• Rajan Doering

CEE Exchange Rate Report for May 25 – June 8

By: The Quinnipiac University Economics Research Team, Kyle Del Balso



Source: Eurostat and own calculations. Exchange rates are inverted to be EURO per local currency (i.e., an increase indicates a stronger domestic currency) and then indexed to be 100 at the start of the period.

In relation to the Euro all of the Central European currencies gained value. The Hungarian Forint and the Romanian Leu experienced weaker domestic currencies at the beginning of the period but ultimately ended with a stronger currency. The Czech Koruna saw the highest appreciation of all currencies, strengthening by approximately 1.5%.
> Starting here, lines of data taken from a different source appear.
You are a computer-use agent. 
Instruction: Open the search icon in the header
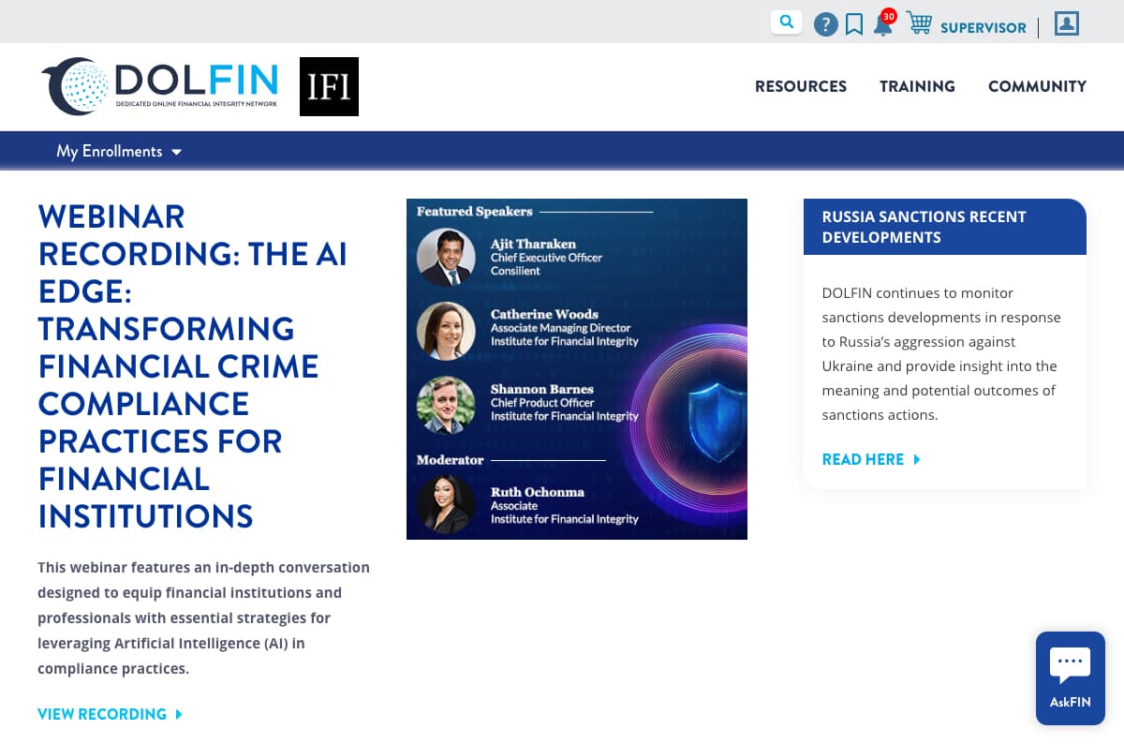(786, 21)
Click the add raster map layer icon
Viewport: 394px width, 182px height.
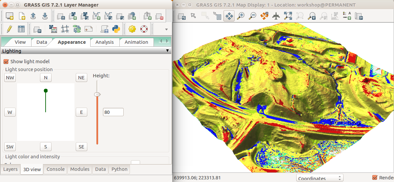pos(73,16)
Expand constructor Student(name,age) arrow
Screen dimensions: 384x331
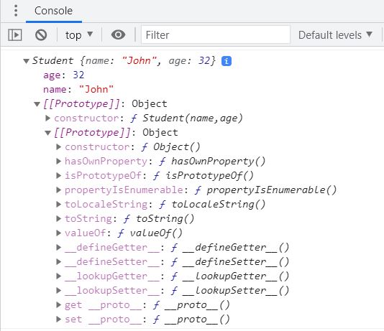click(48, 118)
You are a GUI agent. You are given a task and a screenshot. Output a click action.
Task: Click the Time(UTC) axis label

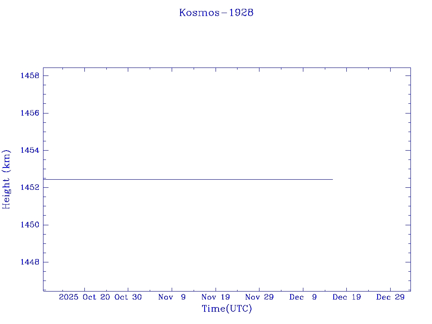tap(227, 309)
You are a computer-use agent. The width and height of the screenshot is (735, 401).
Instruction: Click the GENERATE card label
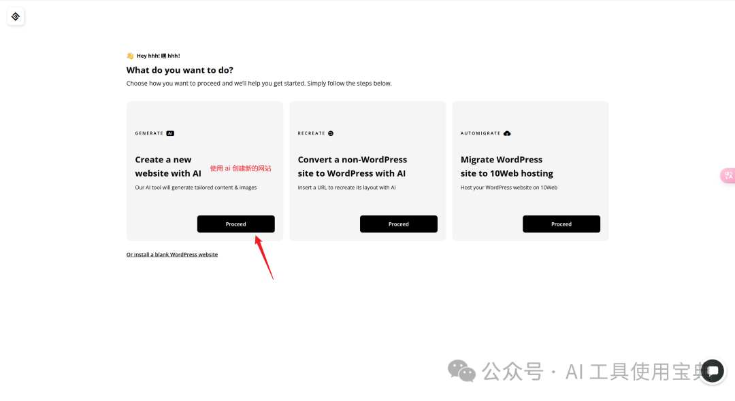(149, 133)
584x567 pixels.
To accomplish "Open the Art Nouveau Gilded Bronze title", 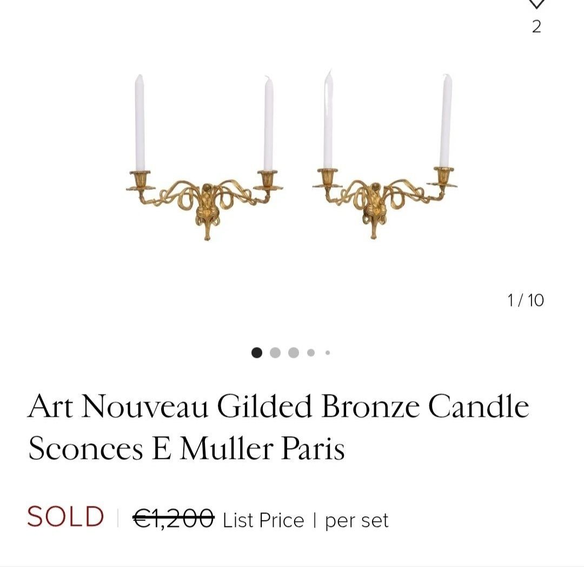I will pos(278,427).
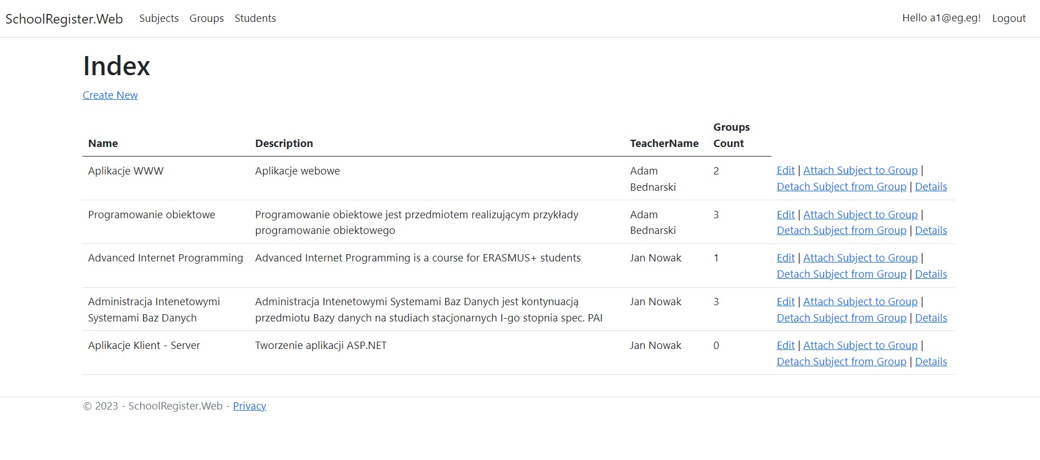Click the Groups Count column header

click(x=731, y=135)
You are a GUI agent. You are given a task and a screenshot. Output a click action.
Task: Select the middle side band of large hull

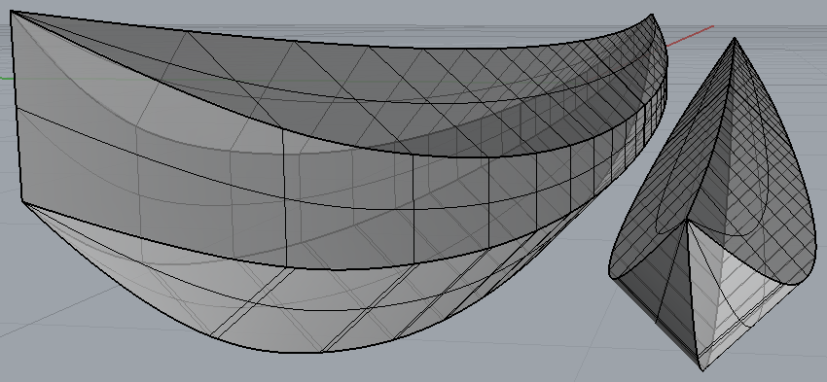316,200
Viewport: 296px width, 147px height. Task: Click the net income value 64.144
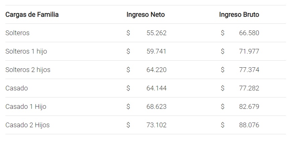click(x=156, y=88)
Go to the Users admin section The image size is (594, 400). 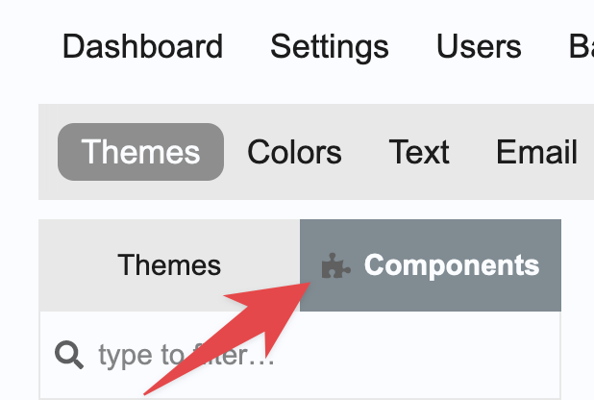click(x=479, y=46)
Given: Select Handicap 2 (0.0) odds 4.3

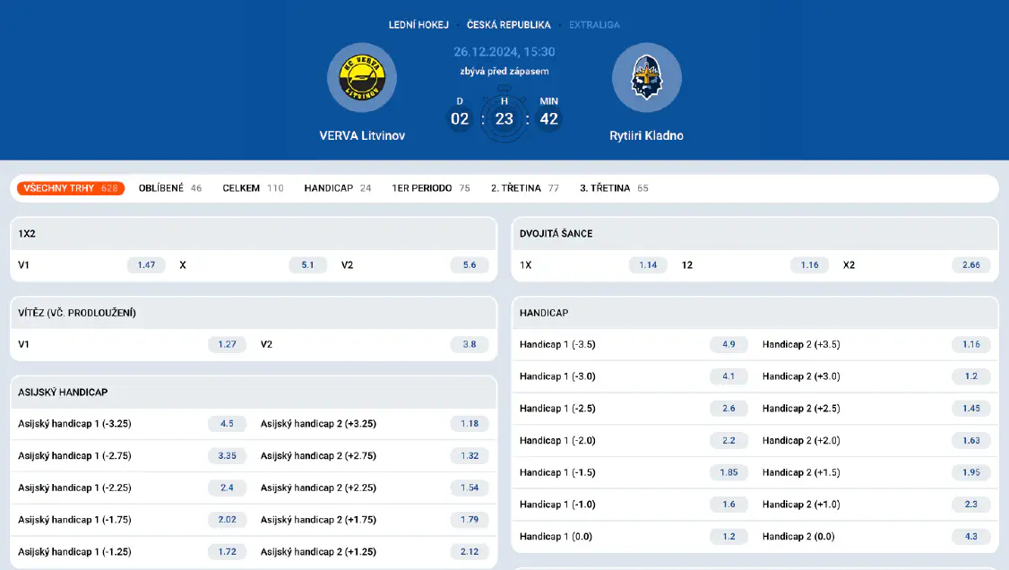Looking at the screenshot, I should click(x=970, y=536).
The Leu and Zloty ended the period gaining approximately a quarter of a percent and half a percent in value, respectively. The Forint constantly rose following May 28, appreciating by almost 1.5%.


Source: Eurostat and own calculations. Exchange rates are inverted to be EURO per local currency (i.e., an increase indicates a stronger domestic currency). The center line is a rolling three-month average. The upper and lower boundaries are the average plus and average minus one standard deviation, respectively, for the same three-month period.

The Koruna and Zloty finished the period near their three month average, while also experiencing an increase in its value. The Forint and the Leu also ended the two weeks with a strengthening in their currencies, with the Forint less than one standard deviation above and the Leu less than one standard deviation below their respective three month averages.

As each country has attempted to restore their economies, it is interesting to note that Hungary has been the only CEE currency that ended with an appreciation during each two week exchange rate report from April 27 to June 8.